Everything I said about precautions about CS are reasonable precautions for OC as well, though there’s one major difference: masks: Droplet sizes for OC products are 2-120 microns and vary quite a bit between product, distance and how much OC is left (10).
That means that a wider range of masks are going to be more useful at stopping OC than CS because the particles on average are at least twice and at most, several orders of magnitude larger. Any mask is better than no mask and this is even more true with OC.
Treatment has some similarities to CS treatment: removing people from exposure and washing everything that’s come in contact with it is still the best first step. People are even more sensitive to OC than CS in general (9) so it really pays to be thorough here.
OC is a wax dissolved in alcohol, so water is less effective on it than CS, with most sources recommending streaming water for 15-20 minutes for exposure (9,11,12,13,14) unlike the briefer CS treatment. It is still the best treatment for preventing long term eye damage(12).
LAW, Milk, Lidocaine, Baby Shampoo have all been tested as treatments for OC and none of them have shown to be effective in clinical trials (12,14) though LAW had more success when applied without eye exposure (15) but the trial is tiny.
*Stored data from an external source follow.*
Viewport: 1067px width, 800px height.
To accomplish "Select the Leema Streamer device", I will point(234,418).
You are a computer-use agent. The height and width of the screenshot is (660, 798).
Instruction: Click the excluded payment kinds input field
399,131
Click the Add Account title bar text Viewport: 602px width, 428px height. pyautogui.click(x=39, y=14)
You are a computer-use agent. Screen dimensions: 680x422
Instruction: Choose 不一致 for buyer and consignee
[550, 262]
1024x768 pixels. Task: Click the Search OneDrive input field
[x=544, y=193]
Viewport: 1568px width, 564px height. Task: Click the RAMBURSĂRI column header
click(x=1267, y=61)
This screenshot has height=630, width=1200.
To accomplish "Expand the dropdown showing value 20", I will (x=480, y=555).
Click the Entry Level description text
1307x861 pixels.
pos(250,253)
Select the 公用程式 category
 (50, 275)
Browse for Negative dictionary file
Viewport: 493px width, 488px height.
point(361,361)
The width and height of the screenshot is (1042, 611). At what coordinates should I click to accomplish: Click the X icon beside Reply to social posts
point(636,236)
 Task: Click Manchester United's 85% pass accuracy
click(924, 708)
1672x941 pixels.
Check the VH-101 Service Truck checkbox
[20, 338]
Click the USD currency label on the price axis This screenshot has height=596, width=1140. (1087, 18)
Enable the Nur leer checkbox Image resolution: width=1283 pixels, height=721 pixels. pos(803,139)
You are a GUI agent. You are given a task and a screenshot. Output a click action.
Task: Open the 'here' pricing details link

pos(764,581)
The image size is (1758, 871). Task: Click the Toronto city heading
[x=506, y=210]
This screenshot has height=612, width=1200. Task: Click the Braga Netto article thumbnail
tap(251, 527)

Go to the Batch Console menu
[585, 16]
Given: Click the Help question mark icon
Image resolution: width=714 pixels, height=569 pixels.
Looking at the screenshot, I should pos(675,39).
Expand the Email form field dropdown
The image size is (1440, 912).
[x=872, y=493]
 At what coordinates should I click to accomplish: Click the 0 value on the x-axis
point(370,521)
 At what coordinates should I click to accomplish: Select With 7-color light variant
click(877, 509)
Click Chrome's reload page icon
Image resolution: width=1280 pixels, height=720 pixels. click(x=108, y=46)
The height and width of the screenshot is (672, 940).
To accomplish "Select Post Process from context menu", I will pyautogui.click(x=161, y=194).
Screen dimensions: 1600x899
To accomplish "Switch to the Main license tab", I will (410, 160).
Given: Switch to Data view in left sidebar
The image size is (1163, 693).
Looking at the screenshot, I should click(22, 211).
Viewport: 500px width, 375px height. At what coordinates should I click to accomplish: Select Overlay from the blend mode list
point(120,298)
No formal research on forced hot air has been done for OC exposure, but anecdotal evidence (16) suggests it may be effective. I made a request for the literature reference mentioned as the basis for testing a hairdryer to the posted email address but got no response.
One special note: If you’re a tampon user, be very careful with carrying them to protests and using them. During this research I found a case study (17) in which a lady used an OC contaminated tampon and 4mg of morphine didn’t help with the pain.
While editing this piece, the chemist I worked with related a time where they were exposed to a small amount of a chemically similar compound to CS via a triple washed vial, through a ventilated hood, five meters away.
Even with all reasonable precaution and a controlled environment, exposure happens. This was a minimal amount of a less reactive substance through multiple protective pieces of equipment and was still incapacitating and needed a 15 minute stint in the eye wash station.
So if one thing you take away from all this, the TLDR is: The most agreed upon course of treatment for exposure to any of the teargases is to get out and wash up with water. Forced hot air might be worth a deeper look at, LAW has some conflicted support. Everything else is bunk.